興味深いのはエヴァンゲリオンが従来のロボット兵器と意味を同じくする「人型決戦兵器」ではなく「汎用人型決戦兵器」である点だろう。
汎用とは、いろいろの方面に広く用いることを意味する。すなわち、エヴァに課せられた使命と、その運用目的は使徒殲滅だけではないということを表す。これは例の人類補完計画を暗示させるものかもしれないが、この推察も先に述べた作中設定のなぞりである。
では、汎用はなぜ必要なのか。それは魂という意思決定さえあれば、肉体は可能な限り自由に行動する、という本来の肉体性をより再現していると考えられる。
第2次大戦後の世界の代表的知識人として知られるフランスの哲学者ジャン=ポール・サルトル(1905‐80)の思想に「実存は本質に先立つ」というものがある。
また彼は「人間は自由という刑に処されている」ともいう。
やや難解なので、サルトルのパートナーであり、同じく実存主義を思索したボーヴォワールの「人は女に生まれるのではない、女になるのだ」という言葉も参考にしてもらいたい。
肉体や機体は実際にある本質であるが、それを生かすも殺すも魂次第、つまり意思決定者である現実存在(実存)が先立つ、というものだ。
余談だが、よくエヴァは魂が入れられているからロボットではない、と言われるが、むしろそうではなく、汎用とあるように、製品であるのにその目的が明記されていないからロボットではない、と言い換えるべきなのかもしれない。
では、綾波レイをエヴァと比較した際、どういうことが見えるのか。
設定をなぞらず、無味乾燥に言えば、エヴァもリリスも同じ存在だ。
であるならば、ユイ(人)の肉体をベースにしたものに、エヴァという汎用的な目的・意思のない魂を入れ込んだとて、それはユイのクローン(複製・コピー)とは言えない、だからこそ、「碇ユイΩタイプ」などのような存在ではなく、全くの別人である「綾波レイ」が作られた、と考えられるだろう。

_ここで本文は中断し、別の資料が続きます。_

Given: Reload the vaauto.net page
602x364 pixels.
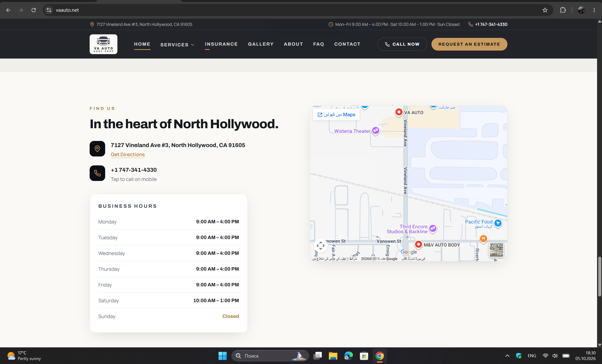Looking at the screenshot, I should (x=34, y=10).
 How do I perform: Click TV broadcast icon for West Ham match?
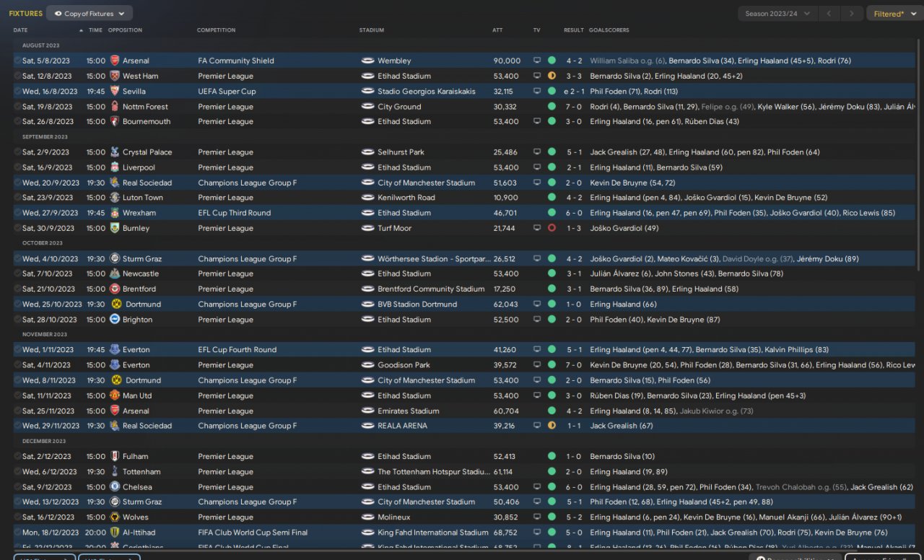(x=536, y=76)
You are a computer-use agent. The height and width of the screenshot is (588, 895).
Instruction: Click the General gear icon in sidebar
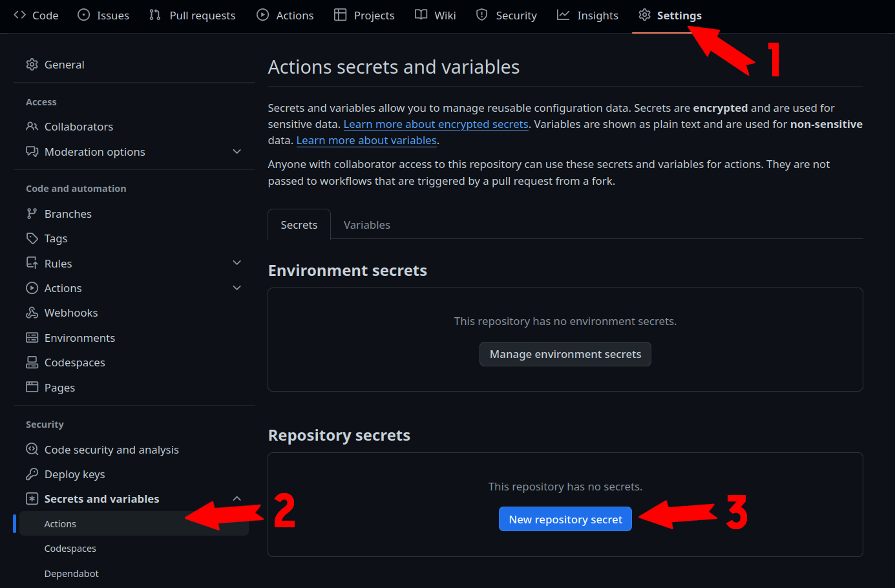tap(32, 65)
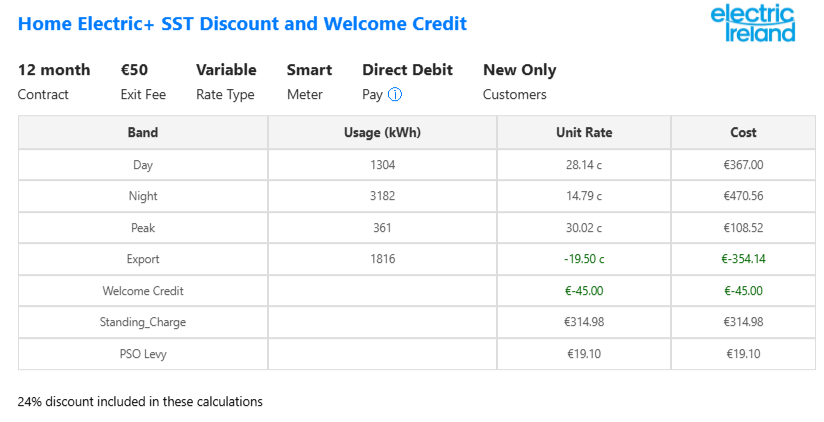Select the Smart Meter label
This screenshot has height=422, width=824.
point(310,82)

人よりも使徒に近い、という考えは渚カヲルとの出会いでも裏付けられる。
だからこそ、彼女には「エヴァに乗ることが全てて、他には何もない」という実存の希薄さが見受けられるのだ。同じ言葉であっても、アスカが言えば、それはれっきとした意思に基づく言動とされるのに。それ故にアスカには人形と言われるのだ。
しかし、綾波レイは唯一、他者が持ち合わせていない動機で戦場に赴いている。
そう「絆」だ。
彼女にはエヴァしかない。一方でエヴァは他者との絆であり、それ故に存在理由が確保される。
団結は他のキャラクターも当然行っているが、それはそれぞれの理念・利害に基づく判断の上での合理的行動であって、絆がそうさせているのではない。
これはどういうことだろうか。
セントラルドグマの地下プラントには多数の魂の無いレイが水槽に漂っている。現存のレイが死亡した場合、別の肉体へとリリスの魂と一部の記憶を受け継がせる。
だがその際、感情は共有されない。
「シンエヴァ」でもそうだが、肉体が何らかの調整を経ない場合、本来の肉体でないからか生存を長く保つこともできない。
漫画版などでの「絆」は碇ゲンドウから碇シンジへと継承され、新劇場版ではゲンドウ→シンジ(&第三村)へと継承される。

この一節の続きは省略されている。